The primary study endpoint is voluntary motor function in Huntington patients, measured on the modified Motor Score (mMS), The mMS is defined as the sum score of voluntary motor items from the Total Motor Score (TMS), The TMS is part of the Unified Huntington’s Disease Rating Scale (UHDRS), encompassing the full range of motor symptoms associated with the disease, including both voluntary motor function (mMS and eye movements) and involuntary movements such as dystonia and chorea. TMS is also included as endpoint in the study.
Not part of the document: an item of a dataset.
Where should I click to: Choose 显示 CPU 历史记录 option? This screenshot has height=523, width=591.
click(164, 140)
Other endpoints include cognitive function, behaviour and symptoms of depression and anxiety.
About Huntington’s disease
Huntington’s disease is a highly disabling, hereditary neurodegenerative genetic disorder, which leads to damage of the nerve cells in certain areas of the brain including the basal ganglia and the cerebral cortex.
The disease occurs at a rate of about one in every 10,000 in most western countries with an estimated 70,000 affected patients in North America and Europe combined. In other parts of the world, the disease prevalence varies substantially among geographic regions and is generally lower. The total number of patients outside North America and Europe is estimated to be in the range of 30,000 to 35,000.
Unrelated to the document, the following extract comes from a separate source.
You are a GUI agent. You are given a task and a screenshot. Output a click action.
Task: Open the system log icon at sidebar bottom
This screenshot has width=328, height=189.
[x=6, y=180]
Patients with Huntington’s disease experience a wide variety of symptoms typically grouped into three categories: motor, cognitive and psychiatric symptoms. The onset of symptoms is typically around 35 and 45 years of age, and patients hereafter deteriorate gradually with a life expectancy of 10 to 20 years. Eventually every person with Huntington’s disease will require full-time care. Huntington’s disease represents high unmet medical needs, as there is currently no cure or effective treatment available and only a limited number of novel drugs in development.
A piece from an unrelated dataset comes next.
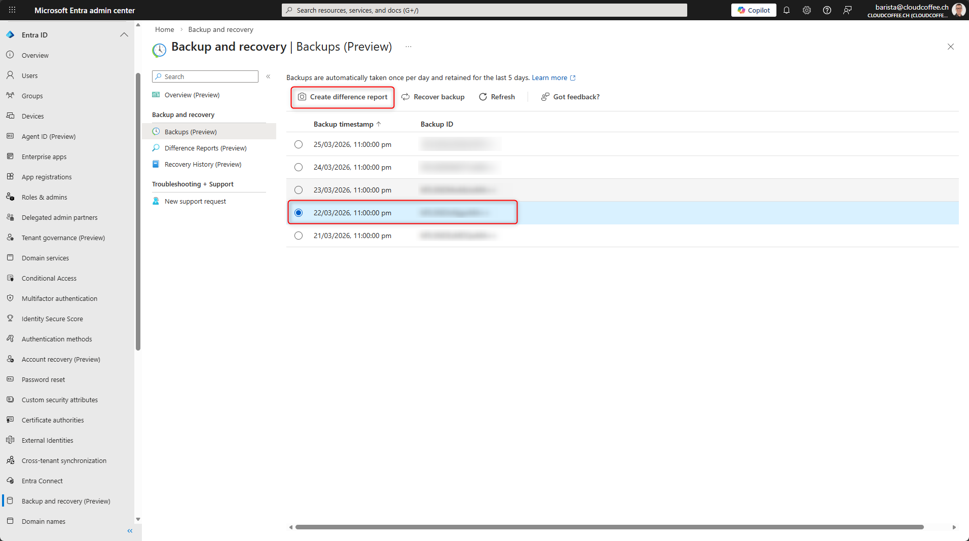Open the settings gear icon
The image size is (969, 541).
coord(807,10)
About NeuroSearch - Company profile
NeuroSearch (NEUR) is a Scandinavian biopharmaceutical company listed on NASDAQ OMX Copenhagen A/S. The core business of the company covers the development of novel pharmaceutical agents, based on a broad and well-established drug discovery platform, focusing on ion channels and central nervous system (CNS) disorders. A substantial share of the activities is partner financed through strategic alliances with Janssen Pharmaceutica, Eli Lilly and Company and GlaxoSmithKline (GSK), and a license collaboration with Abbott. The drug pipeline comprises eight clinical (Phase I-III) development programmes: Huntexil(R) (pridopidine) for Huntington’s disease (Phase III), tesofensine for obesity (ready for Phase III), ABT-894 for ADHD (Phase II) in partnership with Abbott, ACR343 for schizophrenia (ready for Phase II), ACR325 to treat dyskinesias in Parkinson’s disease (Phase Ib), ABT-560 for the treatment of cognitive dysfunctions (Phase I) in collaboration with Abbott, NSD-788 for anxiety/depression (Phase I) and NSD-721 for social anxiety disorder (Phase I) in partnership with GSK. In addition, NeuroSearch has a broad portfolio of preclinical drug candidates and holds equity interests in several biotech companies.